Par Luciano Nascimento*
Il faut absolument regarder les choses telles qu'elles sont : pour une partie non négligeable de la population, le président dit la vérité
Une partie de l'immense production intellectuelle de Michel Foucault est centrée sur la réflexion sur la vérité, ses conditions de production et de reconnaissance. Foucault recherche dans les textes grecs classiques les occasions où le discours vrai est en scène et, dès lors, recourant toujours à la procédure d'analyse archéogénéalogique, montre comment certaines de ces scènes ont accompagné le passage du temps et déterminé la façon dont l'Occident traite , même aujourd'hui, avec la vérité. La lecture d'Œdipe Roi par Foucault en est un exemple.
Selon l'historien-philosophe français, il y a trois conditions nécessaires à l'émergence d'un discours vrai : l'harmonie parfaite entre la parole et le geste, l'asymétrie entre les interlocuteurs – ce qui implique un risque pour le locuteur – et le courage de la personne, malgré l'asymétrie défavorable, il dit ce qu'il pense. En observant attentivement, d'une part, ces trois conditions et, d'autre part, le comportement de l'actuel président de la République, une explication possible se dégage de ses attitudes et du soutien qu'elles reçoivent encore de près de trente pour cent de la population. , selon des recherches récentes. L'explication possible est : pour ces personnes, le président dit la vérité.

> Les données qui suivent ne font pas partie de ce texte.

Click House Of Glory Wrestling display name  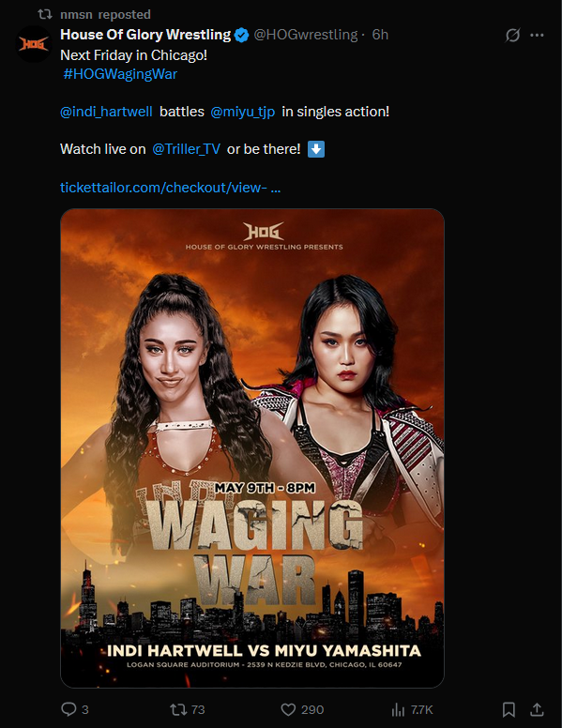[145, 35]
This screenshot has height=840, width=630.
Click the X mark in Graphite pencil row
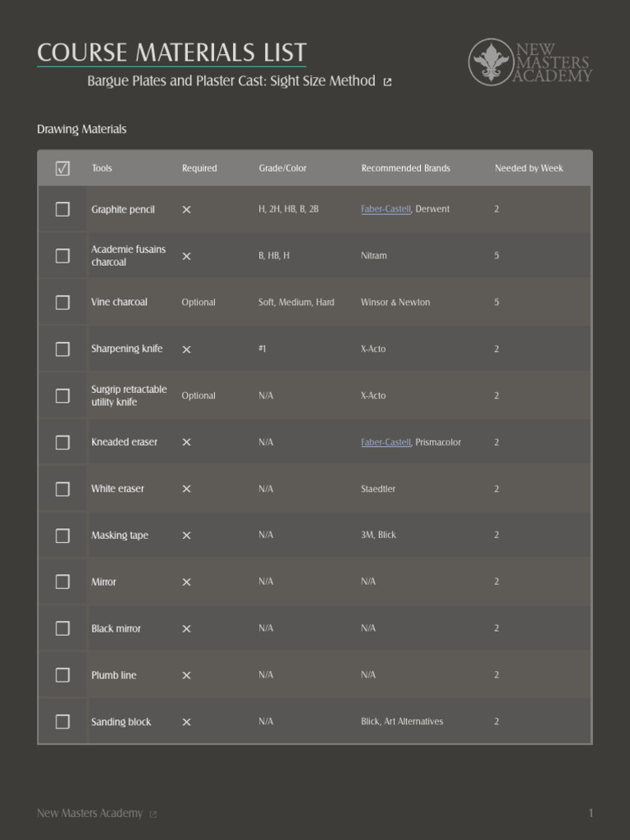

La première condition pour qu'un discours soit reconnu comme vrai est la parfaite harmonie entre la parole et le geste. Il faut faire attention : il n'est pas approprié, en ce moment, de penser à des preuves empiriques, scientifiques ; on ne parle que de la superposition entre ce qui a été dit et ce qui a été fait. Ainsi, la vérité sur la croyance au salut ou à la purification de la race par le sacrifice de vies humaines n'est réellement établie que lorsque quelqu'un, un homme ou un État national, prend les armes et tue des gens. Le kamikaze et le dirigeant génocidaire ont ceci en commun : la mort des victimes est la preuve irréfutable de la véracité des paroles transformées en faits.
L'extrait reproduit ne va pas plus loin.